The wave of civilisation witnessed in the last 200 years is a direct result of the application of science and technology. From communications and travel to construction and manufacturing, the juggernaut marches on. But throw in food and the situation becomes very ugly.
The science of genetically modified organisms (GMOs) was devised to usher in a new era of food sufficiency the world over. Instructively, the masses edging the scientists forward did not know that it is not the work of science to determine what we eat, why we eat, when we eat or even how we eat.
From time immemorial, food has been about sustenance, health, culture and religion. The four have marched hand-in- hand from the Stone Age. And the age of the silicon chip is not about to stop it simply because it can’t.
Let us look at what this means to Kenya in our present circumstances.
FIRST, IT IS NO LONGER A SECRET that some politicians have connived to import and dump into the country GMO maize in the guise of mitigating the effects of famine.
Early this week, Public Health minister Beth Mugo told the country that the contaminated maize had already been condemned by her ministry, and that it was not even fit for animals. She also said the maize was hurried from the port in the secrecy of darkness. .
Forget about the Kenya Biosafety Act, which was signed into law two months ago. The Kenya Biosafety Authority, the supposed regulator stipulated in the Act, is not even in place.
Right now, we only have a small body known as the National Biosafety Committee in the Ministry of Higher Education pretending to do the work the authority is supposed to do.
Simply put, the committee, which is staffed by bureaucrats, does not have the wherewithal to do the work of a key national regulatory authority. Food is a universal product and Kenyans have the right to know exactly where they are being taken by GMO proponents.
Indeed, they were supposed to be asked if they wanted GMO technology in the first place. This did not happen. They were not even told what the whole technology was all about. As a result, there are many sections of society in Kenya who are at risk of GMOs.
Intermixing of genes from various plants or animals into another element means that any Kenyan with an allergy to a certain substance will no longer know what he or she is eating.

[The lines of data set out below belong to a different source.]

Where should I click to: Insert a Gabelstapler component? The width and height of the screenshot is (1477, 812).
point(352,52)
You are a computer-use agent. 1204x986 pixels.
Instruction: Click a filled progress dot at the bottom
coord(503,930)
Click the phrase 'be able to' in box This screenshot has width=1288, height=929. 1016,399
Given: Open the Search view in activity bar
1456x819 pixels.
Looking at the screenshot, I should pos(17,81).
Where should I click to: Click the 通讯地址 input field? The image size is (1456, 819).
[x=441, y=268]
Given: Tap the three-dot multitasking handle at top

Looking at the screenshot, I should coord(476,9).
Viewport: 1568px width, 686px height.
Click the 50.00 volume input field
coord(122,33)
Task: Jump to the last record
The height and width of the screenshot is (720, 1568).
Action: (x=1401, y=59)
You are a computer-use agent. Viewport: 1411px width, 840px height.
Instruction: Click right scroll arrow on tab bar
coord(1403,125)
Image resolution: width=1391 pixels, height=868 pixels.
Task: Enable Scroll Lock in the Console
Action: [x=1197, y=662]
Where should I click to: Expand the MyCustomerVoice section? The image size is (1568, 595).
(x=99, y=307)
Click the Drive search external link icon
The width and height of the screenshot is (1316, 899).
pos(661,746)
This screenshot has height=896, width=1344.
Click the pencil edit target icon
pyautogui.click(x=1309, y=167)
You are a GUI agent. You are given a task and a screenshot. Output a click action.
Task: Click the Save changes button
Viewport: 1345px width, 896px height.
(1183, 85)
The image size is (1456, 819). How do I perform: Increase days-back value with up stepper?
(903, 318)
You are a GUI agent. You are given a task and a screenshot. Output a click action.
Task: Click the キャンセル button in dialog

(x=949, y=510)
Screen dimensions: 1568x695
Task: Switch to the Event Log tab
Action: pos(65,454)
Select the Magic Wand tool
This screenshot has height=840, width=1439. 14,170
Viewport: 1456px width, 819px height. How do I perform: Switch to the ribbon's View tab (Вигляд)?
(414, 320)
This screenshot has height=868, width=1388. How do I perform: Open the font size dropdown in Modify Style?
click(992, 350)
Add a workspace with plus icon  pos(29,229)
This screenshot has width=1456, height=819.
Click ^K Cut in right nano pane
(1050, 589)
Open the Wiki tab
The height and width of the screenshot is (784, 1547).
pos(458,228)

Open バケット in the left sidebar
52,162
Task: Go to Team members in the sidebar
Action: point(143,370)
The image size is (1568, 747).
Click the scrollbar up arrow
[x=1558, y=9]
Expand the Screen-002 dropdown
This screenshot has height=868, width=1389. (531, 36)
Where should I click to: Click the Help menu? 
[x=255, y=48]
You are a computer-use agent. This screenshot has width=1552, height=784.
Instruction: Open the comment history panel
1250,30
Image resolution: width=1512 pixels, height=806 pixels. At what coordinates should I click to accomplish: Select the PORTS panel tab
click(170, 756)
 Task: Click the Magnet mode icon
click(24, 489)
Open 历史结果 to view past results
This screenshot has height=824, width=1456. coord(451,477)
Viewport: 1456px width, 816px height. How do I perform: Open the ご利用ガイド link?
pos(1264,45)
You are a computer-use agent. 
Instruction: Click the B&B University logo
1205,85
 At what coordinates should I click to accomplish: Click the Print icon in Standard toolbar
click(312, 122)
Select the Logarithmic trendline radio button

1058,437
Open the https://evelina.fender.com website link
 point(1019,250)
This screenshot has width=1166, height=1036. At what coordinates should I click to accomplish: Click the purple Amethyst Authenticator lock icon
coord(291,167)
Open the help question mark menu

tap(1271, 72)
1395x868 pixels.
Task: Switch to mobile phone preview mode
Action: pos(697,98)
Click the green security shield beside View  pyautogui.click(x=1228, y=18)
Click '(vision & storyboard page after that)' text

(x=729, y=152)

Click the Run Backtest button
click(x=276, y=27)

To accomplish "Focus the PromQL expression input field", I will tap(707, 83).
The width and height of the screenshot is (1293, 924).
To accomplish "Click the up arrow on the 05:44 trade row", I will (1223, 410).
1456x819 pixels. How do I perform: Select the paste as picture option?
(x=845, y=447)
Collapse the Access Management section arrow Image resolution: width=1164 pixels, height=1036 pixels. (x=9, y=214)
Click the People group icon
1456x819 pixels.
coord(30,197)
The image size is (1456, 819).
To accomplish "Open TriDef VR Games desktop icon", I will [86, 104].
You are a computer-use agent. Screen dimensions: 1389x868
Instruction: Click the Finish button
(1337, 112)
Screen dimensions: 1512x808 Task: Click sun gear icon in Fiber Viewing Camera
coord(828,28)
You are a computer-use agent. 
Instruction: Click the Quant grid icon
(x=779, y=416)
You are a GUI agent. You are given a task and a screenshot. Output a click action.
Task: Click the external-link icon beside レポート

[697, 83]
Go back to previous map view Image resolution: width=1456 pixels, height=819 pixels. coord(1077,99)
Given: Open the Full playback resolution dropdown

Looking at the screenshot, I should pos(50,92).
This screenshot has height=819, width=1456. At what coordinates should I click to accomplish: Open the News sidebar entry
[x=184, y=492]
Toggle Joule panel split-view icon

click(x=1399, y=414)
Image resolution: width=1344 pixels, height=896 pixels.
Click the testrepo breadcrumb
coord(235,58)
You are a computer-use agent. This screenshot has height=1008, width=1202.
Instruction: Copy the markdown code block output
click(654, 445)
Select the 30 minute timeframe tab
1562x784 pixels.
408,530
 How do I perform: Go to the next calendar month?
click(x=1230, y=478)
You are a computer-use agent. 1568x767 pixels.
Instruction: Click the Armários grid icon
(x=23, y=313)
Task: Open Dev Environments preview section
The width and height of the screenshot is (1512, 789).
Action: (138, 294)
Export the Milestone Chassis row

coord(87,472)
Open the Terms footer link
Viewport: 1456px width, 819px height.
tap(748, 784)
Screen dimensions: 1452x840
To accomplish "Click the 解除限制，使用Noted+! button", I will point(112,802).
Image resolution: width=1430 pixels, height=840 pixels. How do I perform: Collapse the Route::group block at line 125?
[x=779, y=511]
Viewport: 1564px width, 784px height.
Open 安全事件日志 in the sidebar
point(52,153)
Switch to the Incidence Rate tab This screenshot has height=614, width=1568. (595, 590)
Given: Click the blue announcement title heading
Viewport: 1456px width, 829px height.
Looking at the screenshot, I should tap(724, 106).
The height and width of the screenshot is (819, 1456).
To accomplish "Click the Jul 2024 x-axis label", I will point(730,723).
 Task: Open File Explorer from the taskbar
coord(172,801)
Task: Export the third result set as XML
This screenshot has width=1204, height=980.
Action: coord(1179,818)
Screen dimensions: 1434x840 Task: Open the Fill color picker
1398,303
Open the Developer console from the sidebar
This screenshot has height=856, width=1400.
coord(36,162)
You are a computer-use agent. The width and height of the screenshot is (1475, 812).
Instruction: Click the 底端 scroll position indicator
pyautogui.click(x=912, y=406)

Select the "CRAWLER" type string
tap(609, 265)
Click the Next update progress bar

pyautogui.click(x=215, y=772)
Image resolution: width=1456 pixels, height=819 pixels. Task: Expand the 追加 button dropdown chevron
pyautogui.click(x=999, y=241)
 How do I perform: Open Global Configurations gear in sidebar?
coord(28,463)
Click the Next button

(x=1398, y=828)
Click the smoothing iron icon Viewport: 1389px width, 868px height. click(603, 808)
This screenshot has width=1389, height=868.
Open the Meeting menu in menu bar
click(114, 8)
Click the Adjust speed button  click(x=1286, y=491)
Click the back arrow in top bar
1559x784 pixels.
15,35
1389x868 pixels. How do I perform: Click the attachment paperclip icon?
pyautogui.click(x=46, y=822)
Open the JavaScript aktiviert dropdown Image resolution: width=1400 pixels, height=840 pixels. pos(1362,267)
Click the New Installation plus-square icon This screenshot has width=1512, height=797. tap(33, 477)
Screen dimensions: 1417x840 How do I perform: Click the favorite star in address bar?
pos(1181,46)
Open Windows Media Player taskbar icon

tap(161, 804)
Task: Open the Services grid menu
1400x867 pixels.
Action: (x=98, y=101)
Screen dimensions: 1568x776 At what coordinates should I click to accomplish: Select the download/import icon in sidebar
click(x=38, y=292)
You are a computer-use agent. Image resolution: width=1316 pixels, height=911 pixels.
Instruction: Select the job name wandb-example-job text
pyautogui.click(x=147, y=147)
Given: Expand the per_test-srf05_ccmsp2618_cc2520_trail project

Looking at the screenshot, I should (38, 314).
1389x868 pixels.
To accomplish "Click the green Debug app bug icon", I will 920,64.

This is a grave danger because medical studies have proved that some allergies can be fatal.
If you are allergic to pumpkins, how will you know that the maize flour at the supermarket is not derived from maize with genes extracted from a pumpkin to enhance its nutrient content?What about the Muslim who will not know what product contains the gene of a pig? What about the Hindu who will not eat cow products?
This technology can remove a gene of a horse and plant it in sorghum, which has actually been done successfully. The prospect that we face today is that the cultural and religious contexts of food as we know them are being altered in laboratories.
Besides religious freedoms and other sacrosanct cultural tenets, the proliferation of GMOs will bring about unprecedented health complications.
Let us ask ourselves why advanced economies like China, France, Germany and Canada have banned GMOs. Why are these economies citing regulatory problems, and yet they are light years ahead of us in terms of capacity?
IN THE WORLD OF PHARMACEUTIC-als where genetic technology is rampant, we have already seen individuals developing resistance to medicine because of constant use of GMO-induced drugs.
In GMO, chemical implants are introduced into plant and animal genes to enhance their capacity to fight insects and infections. Bringing the same technology to farming means that we will be eating chemical-laden food every day, thus creating even greater resistance to drugs.
We have not even mentioned peasant farmers, who, thanks to the terminator technology, will be at the mercy of seed manufacturing conglomerates. Hasn’t anyone in high office realised that we have just made an awful decision?
Ms Wakio works with an international development agency in Nairobi.